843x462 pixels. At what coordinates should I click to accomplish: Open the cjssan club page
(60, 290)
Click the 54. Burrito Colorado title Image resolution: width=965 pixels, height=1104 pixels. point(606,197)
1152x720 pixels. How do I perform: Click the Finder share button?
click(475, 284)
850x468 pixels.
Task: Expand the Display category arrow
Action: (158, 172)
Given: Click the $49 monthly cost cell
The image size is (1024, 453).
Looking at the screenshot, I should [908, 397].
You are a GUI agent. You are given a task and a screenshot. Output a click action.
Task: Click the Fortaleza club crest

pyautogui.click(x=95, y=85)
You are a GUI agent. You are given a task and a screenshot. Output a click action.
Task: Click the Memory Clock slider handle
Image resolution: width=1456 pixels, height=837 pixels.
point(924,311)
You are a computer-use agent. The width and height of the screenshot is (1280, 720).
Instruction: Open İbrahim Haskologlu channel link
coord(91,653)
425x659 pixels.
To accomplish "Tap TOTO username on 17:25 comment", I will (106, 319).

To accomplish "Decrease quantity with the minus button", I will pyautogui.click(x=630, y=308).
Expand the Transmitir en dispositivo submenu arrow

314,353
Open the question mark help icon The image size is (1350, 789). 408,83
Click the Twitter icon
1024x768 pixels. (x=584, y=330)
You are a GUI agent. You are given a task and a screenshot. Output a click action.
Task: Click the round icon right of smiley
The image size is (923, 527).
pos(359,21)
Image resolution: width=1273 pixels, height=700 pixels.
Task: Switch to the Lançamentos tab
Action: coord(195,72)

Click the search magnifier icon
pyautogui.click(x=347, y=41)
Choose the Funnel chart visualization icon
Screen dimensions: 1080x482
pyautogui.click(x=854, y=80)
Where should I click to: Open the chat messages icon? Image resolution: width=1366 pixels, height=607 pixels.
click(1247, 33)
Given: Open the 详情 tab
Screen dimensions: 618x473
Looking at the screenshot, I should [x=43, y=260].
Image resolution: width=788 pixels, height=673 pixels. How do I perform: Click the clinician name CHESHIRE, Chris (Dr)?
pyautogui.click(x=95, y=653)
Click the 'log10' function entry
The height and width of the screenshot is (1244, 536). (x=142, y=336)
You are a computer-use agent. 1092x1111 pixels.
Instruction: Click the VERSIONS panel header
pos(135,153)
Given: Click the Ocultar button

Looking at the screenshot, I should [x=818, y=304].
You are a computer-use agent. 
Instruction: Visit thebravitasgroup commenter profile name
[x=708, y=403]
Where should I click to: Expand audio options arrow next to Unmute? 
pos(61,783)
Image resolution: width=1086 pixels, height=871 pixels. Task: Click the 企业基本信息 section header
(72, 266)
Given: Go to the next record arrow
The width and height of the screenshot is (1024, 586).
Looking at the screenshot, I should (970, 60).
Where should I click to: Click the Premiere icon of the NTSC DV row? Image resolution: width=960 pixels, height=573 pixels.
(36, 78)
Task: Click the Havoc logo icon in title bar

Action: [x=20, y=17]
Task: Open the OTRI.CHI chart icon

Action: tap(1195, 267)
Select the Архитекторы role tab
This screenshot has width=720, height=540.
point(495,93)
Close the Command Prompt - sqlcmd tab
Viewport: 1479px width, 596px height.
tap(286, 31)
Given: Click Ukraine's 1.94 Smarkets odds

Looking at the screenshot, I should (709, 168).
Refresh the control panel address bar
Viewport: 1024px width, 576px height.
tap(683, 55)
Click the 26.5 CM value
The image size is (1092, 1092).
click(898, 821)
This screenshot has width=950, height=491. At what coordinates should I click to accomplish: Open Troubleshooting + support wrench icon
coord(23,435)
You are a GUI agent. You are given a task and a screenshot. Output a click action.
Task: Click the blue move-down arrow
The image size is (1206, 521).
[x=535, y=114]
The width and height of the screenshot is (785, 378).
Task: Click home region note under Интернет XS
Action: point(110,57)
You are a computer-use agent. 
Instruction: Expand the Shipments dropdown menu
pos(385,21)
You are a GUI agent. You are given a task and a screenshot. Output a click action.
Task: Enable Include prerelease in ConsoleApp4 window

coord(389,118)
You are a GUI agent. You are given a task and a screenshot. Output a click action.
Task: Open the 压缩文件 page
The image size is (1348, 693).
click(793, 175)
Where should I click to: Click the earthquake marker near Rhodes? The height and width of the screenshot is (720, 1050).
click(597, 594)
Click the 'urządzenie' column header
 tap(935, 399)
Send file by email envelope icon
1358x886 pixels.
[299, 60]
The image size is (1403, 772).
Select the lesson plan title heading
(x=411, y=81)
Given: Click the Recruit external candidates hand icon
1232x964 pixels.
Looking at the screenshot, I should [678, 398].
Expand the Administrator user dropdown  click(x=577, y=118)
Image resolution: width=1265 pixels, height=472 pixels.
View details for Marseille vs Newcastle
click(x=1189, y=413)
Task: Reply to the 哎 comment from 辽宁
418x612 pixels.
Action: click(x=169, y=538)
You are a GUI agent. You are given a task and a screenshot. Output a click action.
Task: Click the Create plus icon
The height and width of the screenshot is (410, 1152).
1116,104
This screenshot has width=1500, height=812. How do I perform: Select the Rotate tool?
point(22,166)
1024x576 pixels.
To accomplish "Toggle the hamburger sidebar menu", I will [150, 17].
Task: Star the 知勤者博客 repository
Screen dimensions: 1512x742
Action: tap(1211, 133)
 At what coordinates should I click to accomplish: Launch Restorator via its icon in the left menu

━━━━━━━━

The problem -
The response should be every record above restated exactly.

Written response -
843x462 pixels. At what coordinates should I click to accomplish: Open the cjssan club page
(60, 290)
Click the 54. Burrito Colorado title Image resolution: width=965 pixels, height=1104 pixels. point(606,197)
1152x720 pixels. How do I perform: Click the Finder share button?
click(475, 284)
850x468 pixels.
Task: Expand the Display category arrow
Action: (158, 172)
Given: Click the $49 monthly cost cell
The image size is (1024, 453).
Looking at the screenshot, I should [908, 397].
You are a GUI agent. You are given a task and a screenshot. Output a click action.
Task: Click the Fortaleza club crest

pyautogui.click(x=95, y=85)
You are a GUI agent. You are given a task and a screenshot. Output a click action.
Task: Click the Memory Clock slider handle
Image resolution: width=1456 pixels, height=837 pixels.
point(924,311)
You are a computer-use agent. The width and height of the screenshot is (1280, 720).
Instruction: Open İbrahim Haskologlu channel link
coord(91,653)
425x659 pixels.
To accomplish "Tap TOTO username on 17:25 comment", I will (106, 319).

To accomplish "Decrease quantity with the minus button", I will pyautogui.click(x=630, y=308).
Expand the Transmitir en dispositivo submenu arrow

314,353
Open the question mark help icon The image size is (1350, 789). 408,83
Click the Twitter icon
1024x768 pixels. (x=584, y=330)
You are a GUI agent. You are given a task and a screenshot. Output a click action.
Task: Click the round icon right of smiley
The image size is (923, 527).
pos(359,21)
Image resolution: width=1273 pixels, height=700 pixels.
Task: Switch to the Lançamentos tab
Action: coord(195,72)

Click the search magnifier icon
pyautogui.click(x=347, y=41)
Choose the Funnel chart visualization icon
Screen dimensions: 1080x482
pyautogui.click(x=854, y=80)
Where should I click to: Open the chat messages icon? Image resolution: width=1366 pixels, height=607 pixels.
click(1247, 33)
Given: Open the 详情 tab
Screen dimensions: 618x473
Looking at the screenshot, I should [x=43, y=260].
Image resolution: width=788 pixels, height=673 pixels. How do I perform: Click the clinician name CHESHIRE, Chris (Dr)?
pyautogui.click(x=95, y=653)
Click the 'log10' function entry
The height and width of the screenshot is (1244, 536). (x=142, y=336)
You are a computer-use agent. 1092x1111 pixels.
Instruction: Click the VERSIONS panel header
pos(135,153)
Given: Click the Ocultar button

Looking at the screenshot, I should [x=818, y=304].
You are a computer-use agent. 
Instruction: Visit thebravitasgroup commenter profile name
[x=708, y=403]
Where should I click to: Expand audio options arrow next to Unmute? 
pos(61,783)
Image resolution: width=1086 pixels, height=871 pixels. Task: Click the 企业基本信息 section header
(72, 266)
Given: Go to the next record arrow
The width and height of the screenshot is (1024, 586).
Looking at the screenshot, I should (970, 60).
Where should I click to: Click the Premiere icon of the NTSC DV row? Image resolution: width=960 pixels, height=573 pixels.
(36, 78)
Task: Click the Havoc logo icon in title bar

Action: [x=20, y=17]
Task: Open the OTRI.CHI chart icon

Action: tap(1195, 267)
Select the Архитекторы role tab
This screenshot has width=720, height=540.
point(495,93)
Close the Command Prompt - sqlcmd tab
Viewport: 1479px width, 596px height.
tap(286, 31)
Given: Click Ukraine's 1.94 Smarkets odds

Looking at the screenshot, I should (709, 168).
Refresh the control panel address bar
Viewport: 1024px width, 576px height.
tap(683, 55)
Click the 26.5 CM value
The image size is (1092, 1092).
click(898, 821)
This screenshot has width=950, height=491. At what coordinates should I click to accomplish: Open Troubleshooting + support wrench icon
coord(23,435)
You are a GUI agent. You are given a task and a screenshot. Output a click action.
Task: Click the blue move-down arrow
The image size is (1206, 521).
[x=535, y=114]
The width and height of the screenshot is (785, 378).
Task: Click home region note under Интернет XS
Action: point(110,57)
You are a computer-use agent. 
Instruction: Expand the Shipments dropdown menu
pos(385,21)
You are a GUI agent. You are given a task and a screenshot. Output a click action.
Task: Enable Include prerelease in ConsoleApp4 window

coord(389,118)
You are a GUI agent. You are given a task and a screenshot. Output a click action.
Task: Open the 压缩文件 page
The image size is (1348, 693).
click(793, 175)
Where should I click to: Click the earthquake marker near Rhodes? The height and width of the screenshot is (720, 1050).
click(597, 594)
Click the 'urządzenie' column header
 tap(935, 399)
Send file by email envelope icon
1358x886 pixels.
[299, 60]
The image size is (1403, 772).
Select the lesson plan title heading
(x=411, y=81)
Given: Click the Recruit external candidates hand icon
1232x964 pixels.
Looking at the screenshot, I should [678, 398].
Expand the Administrator user dropdown  click(x=577, y=118)
Image resolution: width=1265 pixels, height=472 pixels.
View details for Marseille vs Newcastle
click(x=1189, y=413)
Task: Reply to the 哎 comment from 辽宁
418x612 pixels.
Action: click(x=169, y=538)
You are a GUI agent. You are given a task and a screenshot. Output a click action.
Task: Click the Create plus icon
The height and width of the screenshot is (410, 1152).
1116,104
This screenshot has width=1500, height=812. How do I perform: Select the Rotate tool?
point(22,166)
1024x576 pixels.
To accomplish "Toggle the hamburger sidebar menu", I will [150, 17].
Task: Star the 知勤者博客 repository
Screen dimensions: 1512x742
Action: tap(1211, 133)
 At what coordinates should I click to accomplish: Launch Restorator via its icon in the left menu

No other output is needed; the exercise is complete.